About this exercise
Starting with the first line below, reproduce each line exactly until you have included the one bearing "Screen dimensions: 486x497".

Recorded data
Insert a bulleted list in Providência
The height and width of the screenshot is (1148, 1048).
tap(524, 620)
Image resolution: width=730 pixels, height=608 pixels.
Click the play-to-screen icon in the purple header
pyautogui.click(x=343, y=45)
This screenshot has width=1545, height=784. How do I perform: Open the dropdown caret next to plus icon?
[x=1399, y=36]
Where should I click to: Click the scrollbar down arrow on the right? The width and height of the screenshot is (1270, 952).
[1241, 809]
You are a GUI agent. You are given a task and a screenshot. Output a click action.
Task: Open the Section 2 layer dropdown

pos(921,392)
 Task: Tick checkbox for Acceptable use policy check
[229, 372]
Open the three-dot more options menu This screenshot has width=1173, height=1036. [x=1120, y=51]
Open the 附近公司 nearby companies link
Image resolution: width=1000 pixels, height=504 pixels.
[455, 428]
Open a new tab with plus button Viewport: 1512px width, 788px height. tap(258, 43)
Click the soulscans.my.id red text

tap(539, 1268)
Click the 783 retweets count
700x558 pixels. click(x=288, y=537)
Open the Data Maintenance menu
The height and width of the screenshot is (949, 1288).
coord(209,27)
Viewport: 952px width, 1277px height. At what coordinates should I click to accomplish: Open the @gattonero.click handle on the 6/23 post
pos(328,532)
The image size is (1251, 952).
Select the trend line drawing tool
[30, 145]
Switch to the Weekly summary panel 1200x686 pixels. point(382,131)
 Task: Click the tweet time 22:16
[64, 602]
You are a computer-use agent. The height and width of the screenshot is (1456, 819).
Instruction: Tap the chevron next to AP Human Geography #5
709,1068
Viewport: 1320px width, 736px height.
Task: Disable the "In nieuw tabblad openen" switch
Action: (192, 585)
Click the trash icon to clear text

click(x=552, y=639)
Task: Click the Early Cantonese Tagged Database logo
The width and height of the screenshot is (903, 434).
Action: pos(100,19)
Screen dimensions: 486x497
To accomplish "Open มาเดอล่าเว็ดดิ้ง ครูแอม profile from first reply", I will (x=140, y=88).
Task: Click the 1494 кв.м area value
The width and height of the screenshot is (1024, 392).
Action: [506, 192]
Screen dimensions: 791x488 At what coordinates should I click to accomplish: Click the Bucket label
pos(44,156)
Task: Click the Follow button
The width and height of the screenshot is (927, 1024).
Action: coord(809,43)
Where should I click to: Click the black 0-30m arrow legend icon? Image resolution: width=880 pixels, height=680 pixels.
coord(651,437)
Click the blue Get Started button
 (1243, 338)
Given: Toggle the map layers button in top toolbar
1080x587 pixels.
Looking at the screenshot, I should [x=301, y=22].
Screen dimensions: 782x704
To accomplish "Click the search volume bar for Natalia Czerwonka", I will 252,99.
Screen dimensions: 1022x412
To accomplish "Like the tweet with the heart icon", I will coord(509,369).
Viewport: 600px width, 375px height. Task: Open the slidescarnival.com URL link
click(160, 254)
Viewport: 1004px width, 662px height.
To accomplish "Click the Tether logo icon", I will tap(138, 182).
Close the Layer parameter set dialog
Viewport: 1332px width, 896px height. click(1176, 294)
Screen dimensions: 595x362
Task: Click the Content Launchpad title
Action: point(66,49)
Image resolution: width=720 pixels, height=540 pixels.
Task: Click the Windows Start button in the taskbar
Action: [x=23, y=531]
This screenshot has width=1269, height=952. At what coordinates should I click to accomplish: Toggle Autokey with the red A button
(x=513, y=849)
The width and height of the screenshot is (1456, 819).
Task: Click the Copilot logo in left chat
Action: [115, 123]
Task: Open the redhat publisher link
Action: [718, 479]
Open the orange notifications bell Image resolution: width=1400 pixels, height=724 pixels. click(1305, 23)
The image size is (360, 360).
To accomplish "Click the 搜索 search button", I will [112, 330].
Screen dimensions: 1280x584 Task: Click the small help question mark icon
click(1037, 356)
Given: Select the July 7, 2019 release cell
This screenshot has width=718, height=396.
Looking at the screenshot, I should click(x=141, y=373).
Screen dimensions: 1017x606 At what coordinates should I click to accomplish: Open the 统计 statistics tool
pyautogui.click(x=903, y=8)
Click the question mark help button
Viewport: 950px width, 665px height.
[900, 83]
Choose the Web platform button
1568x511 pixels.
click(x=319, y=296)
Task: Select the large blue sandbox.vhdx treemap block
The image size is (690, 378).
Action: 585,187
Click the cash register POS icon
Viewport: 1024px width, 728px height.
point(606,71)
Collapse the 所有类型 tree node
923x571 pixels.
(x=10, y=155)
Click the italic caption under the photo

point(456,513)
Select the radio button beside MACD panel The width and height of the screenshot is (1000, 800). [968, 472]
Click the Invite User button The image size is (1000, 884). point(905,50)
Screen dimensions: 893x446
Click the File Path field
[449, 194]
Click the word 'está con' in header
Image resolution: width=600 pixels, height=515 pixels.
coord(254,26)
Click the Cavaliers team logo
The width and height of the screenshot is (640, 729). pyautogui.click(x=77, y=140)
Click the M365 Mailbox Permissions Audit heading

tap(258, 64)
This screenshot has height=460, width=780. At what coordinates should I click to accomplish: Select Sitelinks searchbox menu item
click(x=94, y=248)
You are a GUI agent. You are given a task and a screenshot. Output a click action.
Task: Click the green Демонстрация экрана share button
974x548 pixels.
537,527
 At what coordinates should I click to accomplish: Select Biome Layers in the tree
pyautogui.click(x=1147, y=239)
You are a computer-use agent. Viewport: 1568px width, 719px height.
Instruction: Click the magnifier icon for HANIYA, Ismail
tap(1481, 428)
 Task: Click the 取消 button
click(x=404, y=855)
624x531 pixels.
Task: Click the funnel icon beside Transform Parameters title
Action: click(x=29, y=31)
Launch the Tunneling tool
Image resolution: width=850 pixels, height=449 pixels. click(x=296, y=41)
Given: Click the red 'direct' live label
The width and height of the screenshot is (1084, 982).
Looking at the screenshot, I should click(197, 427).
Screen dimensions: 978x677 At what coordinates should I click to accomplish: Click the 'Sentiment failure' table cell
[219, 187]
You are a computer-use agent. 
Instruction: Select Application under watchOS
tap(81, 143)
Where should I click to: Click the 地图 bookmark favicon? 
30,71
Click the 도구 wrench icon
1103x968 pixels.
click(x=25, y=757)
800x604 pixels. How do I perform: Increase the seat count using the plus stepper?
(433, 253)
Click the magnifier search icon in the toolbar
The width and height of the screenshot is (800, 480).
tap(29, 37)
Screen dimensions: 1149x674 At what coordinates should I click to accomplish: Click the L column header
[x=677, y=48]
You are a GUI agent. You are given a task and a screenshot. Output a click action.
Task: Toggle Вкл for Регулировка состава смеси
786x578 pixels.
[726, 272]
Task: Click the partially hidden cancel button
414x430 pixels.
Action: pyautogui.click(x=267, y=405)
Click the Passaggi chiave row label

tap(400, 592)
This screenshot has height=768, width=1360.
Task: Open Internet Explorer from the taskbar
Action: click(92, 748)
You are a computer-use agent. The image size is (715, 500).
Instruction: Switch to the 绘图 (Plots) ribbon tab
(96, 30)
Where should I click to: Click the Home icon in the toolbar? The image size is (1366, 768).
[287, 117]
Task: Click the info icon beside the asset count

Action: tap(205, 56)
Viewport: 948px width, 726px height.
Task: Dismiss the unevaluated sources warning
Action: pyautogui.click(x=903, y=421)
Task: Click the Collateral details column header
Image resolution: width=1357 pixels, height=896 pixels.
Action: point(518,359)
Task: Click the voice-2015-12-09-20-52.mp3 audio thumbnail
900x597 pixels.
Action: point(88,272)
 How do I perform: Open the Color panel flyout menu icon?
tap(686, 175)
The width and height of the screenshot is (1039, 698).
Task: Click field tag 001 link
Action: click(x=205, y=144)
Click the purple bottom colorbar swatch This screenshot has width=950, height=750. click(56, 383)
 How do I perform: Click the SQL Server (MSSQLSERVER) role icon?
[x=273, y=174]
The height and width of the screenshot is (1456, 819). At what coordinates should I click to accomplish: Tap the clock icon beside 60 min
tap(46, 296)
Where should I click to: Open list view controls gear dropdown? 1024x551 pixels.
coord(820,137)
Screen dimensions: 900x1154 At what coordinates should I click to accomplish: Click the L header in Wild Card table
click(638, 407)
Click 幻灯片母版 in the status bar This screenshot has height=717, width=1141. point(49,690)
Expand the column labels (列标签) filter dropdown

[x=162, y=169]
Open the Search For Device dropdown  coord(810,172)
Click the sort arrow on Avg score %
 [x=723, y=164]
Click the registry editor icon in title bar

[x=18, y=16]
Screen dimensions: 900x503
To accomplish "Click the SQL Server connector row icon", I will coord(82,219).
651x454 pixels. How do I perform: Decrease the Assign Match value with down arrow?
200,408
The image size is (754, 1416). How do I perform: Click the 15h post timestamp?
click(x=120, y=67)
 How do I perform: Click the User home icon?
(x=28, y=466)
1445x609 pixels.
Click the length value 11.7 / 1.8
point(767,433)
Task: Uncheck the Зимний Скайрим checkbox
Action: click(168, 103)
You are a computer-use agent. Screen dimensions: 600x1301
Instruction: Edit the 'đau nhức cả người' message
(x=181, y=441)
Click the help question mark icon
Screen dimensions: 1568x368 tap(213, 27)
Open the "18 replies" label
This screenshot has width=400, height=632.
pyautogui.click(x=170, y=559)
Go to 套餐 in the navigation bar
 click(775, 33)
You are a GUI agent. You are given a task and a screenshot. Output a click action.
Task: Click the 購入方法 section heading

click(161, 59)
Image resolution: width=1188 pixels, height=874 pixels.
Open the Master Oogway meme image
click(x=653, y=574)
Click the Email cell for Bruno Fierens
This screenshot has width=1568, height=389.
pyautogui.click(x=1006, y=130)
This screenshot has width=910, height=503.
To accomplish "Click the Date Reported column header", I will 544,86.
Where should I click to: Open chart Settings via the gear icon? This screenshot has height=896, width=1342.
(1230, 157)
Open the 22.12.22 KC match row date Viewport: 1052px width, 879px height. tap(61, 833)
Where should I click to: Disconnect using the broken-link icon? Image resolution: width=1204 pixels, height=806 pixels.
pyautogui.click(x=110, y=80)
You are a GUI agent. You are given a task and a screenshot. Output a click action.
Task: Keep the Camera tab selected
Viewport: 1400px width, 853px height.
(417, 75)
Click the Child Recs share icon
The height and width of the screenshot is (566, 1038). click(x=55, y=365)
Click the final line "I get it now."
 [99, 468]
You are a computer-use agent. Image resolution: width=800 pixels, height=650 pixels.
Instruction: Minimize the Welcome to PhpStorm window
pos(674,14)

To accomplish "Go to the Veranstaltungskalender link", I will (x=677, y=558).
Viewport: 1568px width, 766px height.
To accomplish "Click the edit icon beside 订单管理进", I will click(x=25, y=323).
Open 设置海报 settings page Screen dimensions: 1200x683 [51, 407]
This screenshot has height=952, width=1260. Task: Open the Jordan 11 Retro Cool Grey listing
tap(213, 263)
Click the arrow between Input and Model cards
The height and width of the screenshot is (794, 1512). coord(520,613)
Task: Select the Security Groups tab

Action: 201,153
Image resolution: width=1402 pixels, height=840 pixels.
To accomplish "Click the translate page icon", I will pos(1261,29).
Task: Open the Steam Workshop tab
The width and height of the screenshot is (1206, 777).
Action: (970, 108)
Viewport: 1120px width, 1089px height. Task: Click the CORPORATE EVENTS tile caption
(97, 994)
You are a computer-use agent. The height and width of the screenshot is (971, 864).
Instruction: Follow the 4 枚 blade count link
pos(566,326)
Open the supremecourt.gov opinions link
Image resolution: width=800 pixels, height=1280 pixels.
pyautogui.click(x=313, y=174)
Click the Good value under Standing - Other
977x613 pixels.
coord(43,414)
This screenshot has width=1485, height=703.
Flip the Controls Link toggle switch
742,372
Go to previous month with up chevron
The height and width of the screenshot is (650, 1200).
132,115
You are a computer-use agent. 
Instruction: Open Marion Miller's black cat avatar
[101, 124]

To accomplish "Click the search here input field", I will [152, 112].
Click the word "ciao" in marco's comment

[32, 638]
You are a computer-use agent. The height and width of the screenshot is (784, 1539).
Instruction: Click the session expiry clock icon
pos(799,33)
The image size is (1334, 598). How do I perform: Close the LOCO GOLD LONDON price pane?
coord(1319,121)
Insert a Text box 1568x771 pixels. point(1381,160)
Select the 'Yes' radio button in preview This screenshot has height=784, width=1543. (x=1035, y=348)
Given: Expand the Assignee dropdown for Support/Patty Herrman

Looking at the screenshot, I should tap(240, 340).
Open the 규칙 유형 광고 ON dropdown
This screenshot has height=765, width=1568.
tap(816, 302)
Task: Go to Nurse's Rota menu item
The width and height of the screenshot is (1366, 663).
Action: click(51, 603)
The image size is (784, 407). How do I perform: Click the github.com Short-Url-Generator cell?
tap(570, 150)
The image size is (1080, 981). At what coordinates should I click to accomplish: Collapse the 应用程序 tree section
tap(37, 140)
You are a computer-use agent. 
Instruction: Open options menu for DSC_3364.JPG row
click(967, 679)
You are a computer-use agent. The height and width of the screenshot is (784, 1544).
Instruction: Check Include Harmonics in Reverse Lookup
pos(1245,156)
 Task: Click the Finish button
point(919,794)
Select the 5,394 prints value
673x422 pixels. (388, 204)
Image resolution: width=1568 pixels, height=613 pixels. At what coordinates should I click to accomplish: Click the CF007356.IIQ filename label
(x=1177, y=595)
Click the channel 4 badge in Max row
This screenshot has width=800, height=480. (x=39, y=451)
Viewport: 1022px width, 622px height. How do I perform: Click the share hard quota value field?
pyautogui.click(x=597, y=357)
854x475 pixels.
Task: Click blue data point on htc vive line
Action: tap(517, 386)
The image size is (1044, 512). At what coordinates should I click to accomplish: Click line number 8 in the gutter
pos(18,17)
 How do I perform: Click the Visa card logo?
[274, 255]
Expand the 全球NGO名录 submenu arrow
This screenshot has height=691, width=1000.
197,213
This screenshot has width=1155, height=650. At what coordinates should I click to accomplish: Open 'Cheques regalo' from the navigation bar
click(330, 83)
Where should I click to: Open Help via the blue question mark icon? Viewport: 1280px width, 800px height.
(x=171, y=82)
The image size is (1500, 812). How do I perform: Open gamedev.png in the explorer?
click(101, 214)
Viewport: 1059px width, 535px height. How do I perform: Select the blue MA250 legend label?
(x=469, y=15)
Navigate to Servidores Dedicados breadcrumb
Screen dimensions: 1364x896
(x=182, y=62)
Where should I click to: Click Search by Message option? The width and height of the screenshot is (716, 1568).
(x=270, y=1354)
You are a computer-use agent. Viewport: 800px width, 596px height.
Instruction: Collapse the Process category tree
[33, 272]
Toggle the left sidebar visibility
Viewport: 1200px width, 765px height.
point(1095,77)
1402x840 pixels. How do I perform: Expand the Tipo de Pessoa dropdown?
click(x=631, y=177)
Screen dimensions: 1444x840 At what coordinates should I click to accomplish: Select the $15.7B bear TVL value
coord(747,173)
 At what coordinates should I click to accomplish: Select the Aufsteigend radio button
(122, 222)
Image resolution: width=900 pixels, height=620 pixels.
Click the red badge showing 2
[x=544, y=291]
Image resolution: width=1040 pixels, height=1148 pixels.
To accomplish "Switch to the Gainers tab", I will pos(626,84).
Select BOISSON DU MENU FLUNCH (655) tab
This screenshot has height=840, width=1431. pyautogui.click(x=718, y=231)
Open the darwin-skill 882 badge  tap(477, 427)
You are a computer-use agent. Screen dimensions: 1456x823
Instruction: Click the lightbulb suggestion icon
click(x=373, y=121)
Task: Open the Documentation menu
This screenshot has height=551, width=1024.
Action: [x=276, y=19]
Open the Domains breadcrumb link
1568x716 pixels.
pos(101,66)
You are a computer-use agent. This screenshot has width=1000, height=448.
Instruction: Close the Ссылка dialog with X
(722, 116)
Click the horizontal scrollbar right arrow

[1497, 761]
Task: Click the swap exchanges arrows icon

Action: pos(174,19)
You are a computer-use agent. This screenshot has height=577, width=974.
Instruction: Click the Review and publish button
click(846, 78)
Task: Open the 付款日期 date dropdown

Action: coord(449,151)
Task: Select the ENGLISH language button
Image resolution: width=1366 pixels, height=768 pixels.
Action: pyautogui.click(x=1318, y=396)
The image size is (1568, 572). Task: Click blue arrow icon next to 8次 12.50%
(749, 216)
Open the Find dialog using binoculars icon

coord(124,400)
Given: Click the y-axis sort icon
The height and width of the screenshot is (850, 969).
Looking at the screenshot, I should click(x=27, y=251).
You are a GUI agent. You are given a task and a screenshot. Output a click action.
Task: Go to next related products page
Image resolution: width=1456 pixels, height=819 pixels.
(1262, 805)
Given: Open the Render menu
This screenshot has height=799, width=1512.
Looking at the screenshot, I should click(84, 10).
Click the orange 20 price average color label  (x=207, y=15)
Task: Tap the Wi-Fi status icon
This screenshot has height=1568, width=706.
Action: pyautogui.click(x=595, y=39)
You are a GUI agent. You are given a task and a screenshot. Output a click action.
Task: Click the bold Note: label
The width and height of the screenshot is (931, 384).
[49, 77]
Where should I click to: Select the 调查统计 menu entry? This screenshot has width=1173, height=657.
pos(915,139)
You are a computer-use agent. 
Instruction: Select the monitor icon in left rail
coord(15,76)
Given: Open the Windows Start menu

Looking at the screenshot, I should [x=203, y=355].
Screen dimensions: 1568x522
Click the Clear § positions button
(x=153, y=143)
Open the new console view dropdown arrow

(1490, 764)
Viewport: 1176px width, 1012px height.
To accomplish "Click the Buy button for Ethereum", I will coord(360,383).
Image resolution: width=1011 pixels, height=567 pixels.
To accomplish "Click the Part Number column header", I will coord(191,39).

Completed task
Insert a bulleted list in Providência
The height and width of the screenshot is (1148, 1048).
tap(524, 620)
Image resolution: width=730 pixels, height=608 pixels.
Click the play-to-screen icon in the purple header
pyautogui.click(x=343, y=45)
This screenshot has width=1545, height=784. How do I perform: Open the dropdown caret next to plus icon?
[x=1399, y=36]
Where should I click to: Click the scrollbar down arrow on the right? The width and height of the screenshot is (1270, 952).
[1241, 809]
You are a GUI agent. You are given a task and a screenshot. Output a click action.
Task: Open the Section 2 layer dropdown

pos(921,392)
 Task: Tick checkbox for Acceptable use policy check
[229, 372]
Open the three-dot more options menu This screenshot has width=1173, height=1036. [x=1120, y=51]
Open the 附近公司 nearby companies link
Image resolution: width=1000 pixels, height=504 pixels.
[455, 428]
Open a new tab with plus button Viewport: 1512px width, 788px height. tap(258, 43)
Click the soulscans.my.id red text

tap(539, 1268)
Click the 783 retweets count
700x558 pixels. click(x=288, y=537)
Open the Data Maintenance menu
The height and width of the screenshot is (949, 1288).
coord(209,27)
Viewport: 952px width, 1277px height. At what coordinates should I click to accomplish: Open the @gattonero.click handle on the 6/23 post
pos(328,532)
The image size is (1251, 952).
Select the trend line drawing tool
[30, 145]
Switch to the Weekly summary panel 1200x686 pixels. point(382,131)
 Task: Click the tweet time 22:16
[64, 602]
You are a computer-use agent. The height and width of the screenshot is (1456, 819).
Instruction: Tap the chevron next to AP Human Geography #5
709,1068
Viewport: 1320px width, 736px height.
Task: Disable the "In nieuw tabblad openen" switch
Action: (192, 585)
Click the trash icon to clear text

click(x=552, y=639)
Task: Click the Early Cantonese Tagged Database logo
The width and height of the screenshot is (903, 434).
Action: pos(100,19)
Screen dimensions: 486x497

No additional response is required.